Following the completion of the Utah Transit Authority's north-south running light-rail corridor (TRAX) in the Salt Lake Valley, land developers seized the opportunity to redevelop neighborhoods around commuter and light-rail stations. During this time, IHI worked closely with a number of these companies to redevelop properties around the Murray North Station from a former industrial area to a multi-use residential and commercial transit-oriented development. Before redevelopment of the area could begin, several environmental issues needed to be addressed. Historical industrial uses around the Murray North Station included a steel fabrication facility, a former lead smelter that operated between 1874 and 1902, and a mining equipment salvage and refurbishing company.
Impacted Properties: Environmental impacts associated with these industrial operations included the following:
- Metals-impacted surface and near-surface soils
- Low-level radioactive ores from historical tailings in the area and from ores falling off mining equipment
- Polychlorinated biphenyl-impacted surface soils from old transformers stored on the mining equipment property
- Metals-impacted sediments in the north-adjoining Big Cottonwood Creek
- Petroleum-impacted soils and groundwater caused by leaking equipment and underground storage tank systems
IHI conducted multiple investigations on each property to identify and delineate the extent and degree of the environmental impacts. IHI collected samples of surface and subsurface soils;
surface water and groundwater; and sediments from Big Cottonwood Creek. As a precautionary measure during remediation construction activities, IHI also performed community air monitoring for impacted fugitive dust. Testing included direct-reading field measurements using an X-ray Fluorescence Analyzer (XRF) for metals-impacted soils, a photoionization detector for petroleum hydrocarbon-impacted soils, and a Geiger counter for the evaluation of radiation levels. IHI also used several types of analyses for the samples collected during these environmental investigations. Laboratory analyses included speciation of the lead in soils to characterize the contaminant and streamline remediation efforts; the use of local analytical laboratories for the metals and hydrocarbons; and utilization of a specialized out-of-state analytical laboratory for the low-level radioactive waste analyses.
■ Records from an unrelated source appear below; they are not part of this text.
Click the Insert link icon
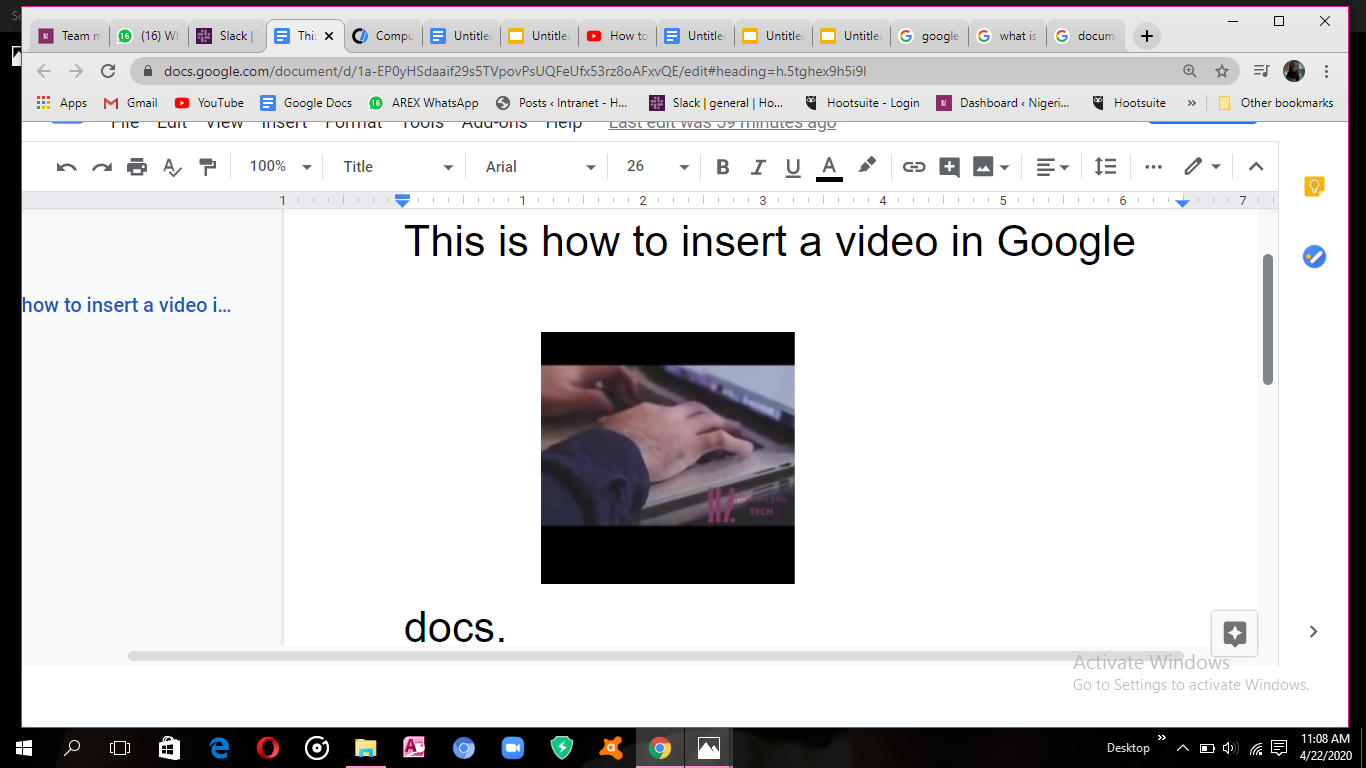This screenshot has height=768, width=1366. pos(914,167)
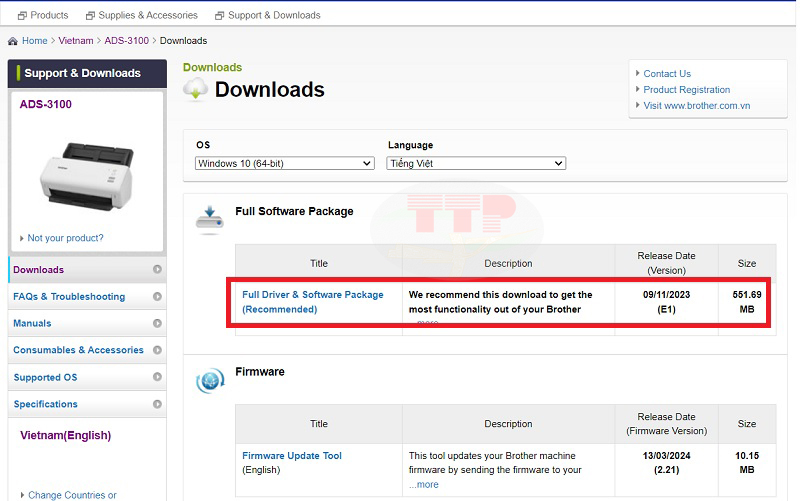
Task: Click the cloud download icon beside Downloads heading
Action: (196, 90)
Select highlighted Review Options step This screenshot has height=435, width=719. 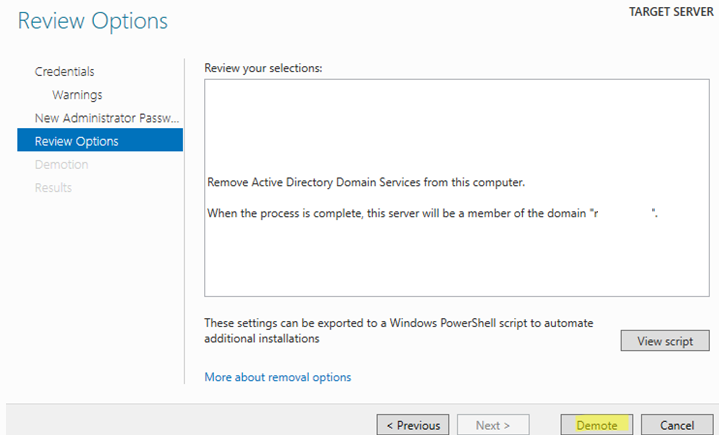(x=100, y=140)
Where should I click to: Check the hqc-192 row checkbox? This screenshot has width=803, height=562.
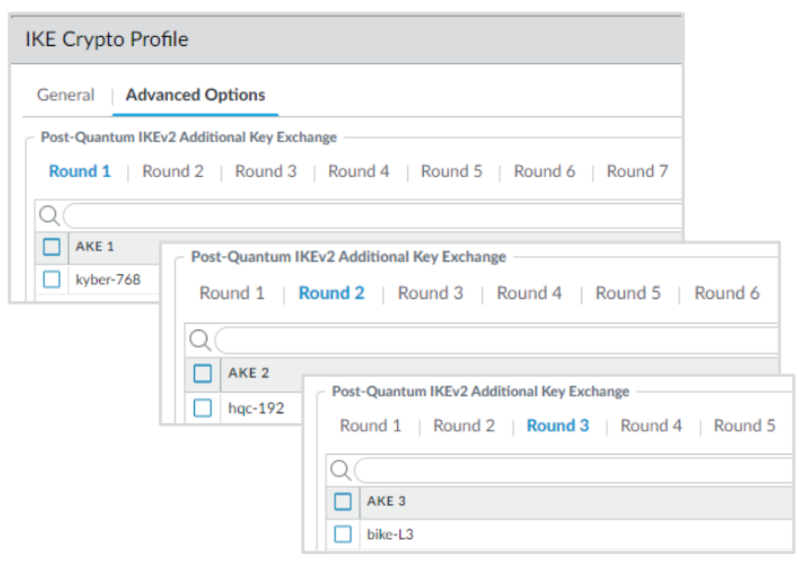203,407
All three of the properties around the Murray North Station were remediated under Utah's Voluntary Cleanup Program (VCP), which required the preparation of specific plans related to remediation activities.
These planning requirements included the following:
- Sampling and Analysis Plans
- Quality Assurance Project Plans
- Site Remediation Work Plans
- Post-Remediation Site Management Plans
A portion of the former steel fabrication property was also regulated by Utah's Leaking Underground Storage Tank Program, which was specifically carved out of the VCP project. All three properties have received Certificates of Completion, which document successful remediation of the properties to the specifications outlined in the work plans for the intended future land uses.
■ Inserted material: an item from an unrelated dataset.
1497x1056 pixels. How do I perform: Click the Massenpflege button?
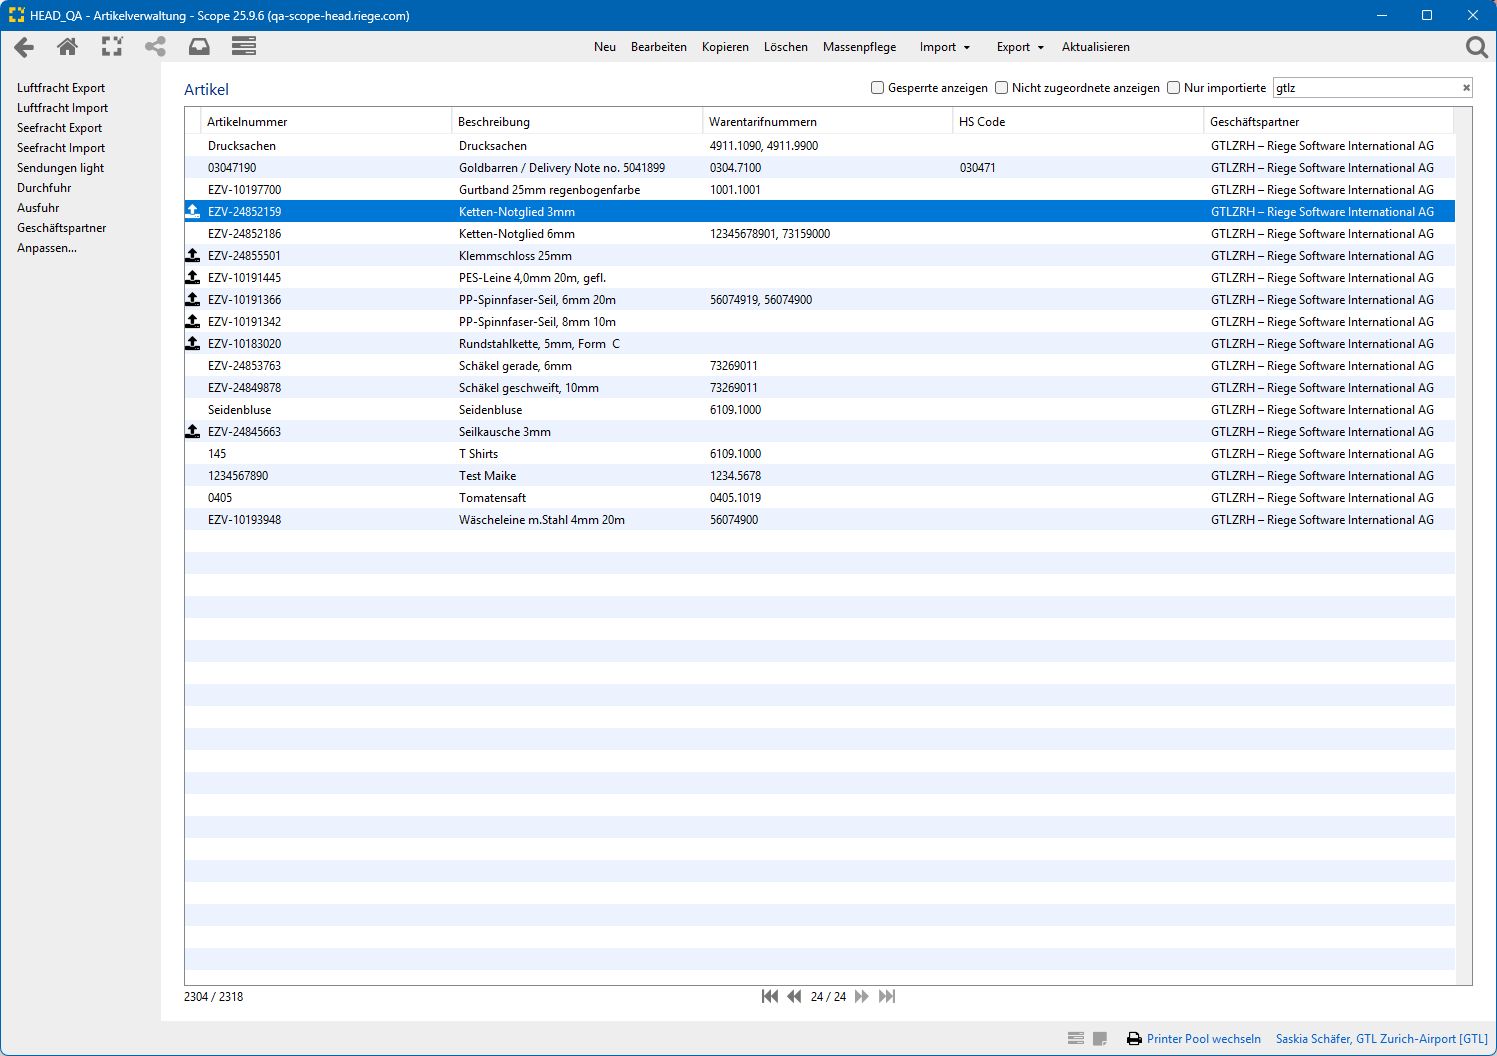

Redevelopment activities were initiated on one of the three properties, while the other two parcels were delayed because of the economic downturn of 2008. Developers are currently in the process of initiating construction activities on the remaining two parcels.
As a key stakeholder in the redevelopment of this area, Murray City has provided some financial assistance to the remediation efforts and has worked closely with the developers to help facilitate successful projects.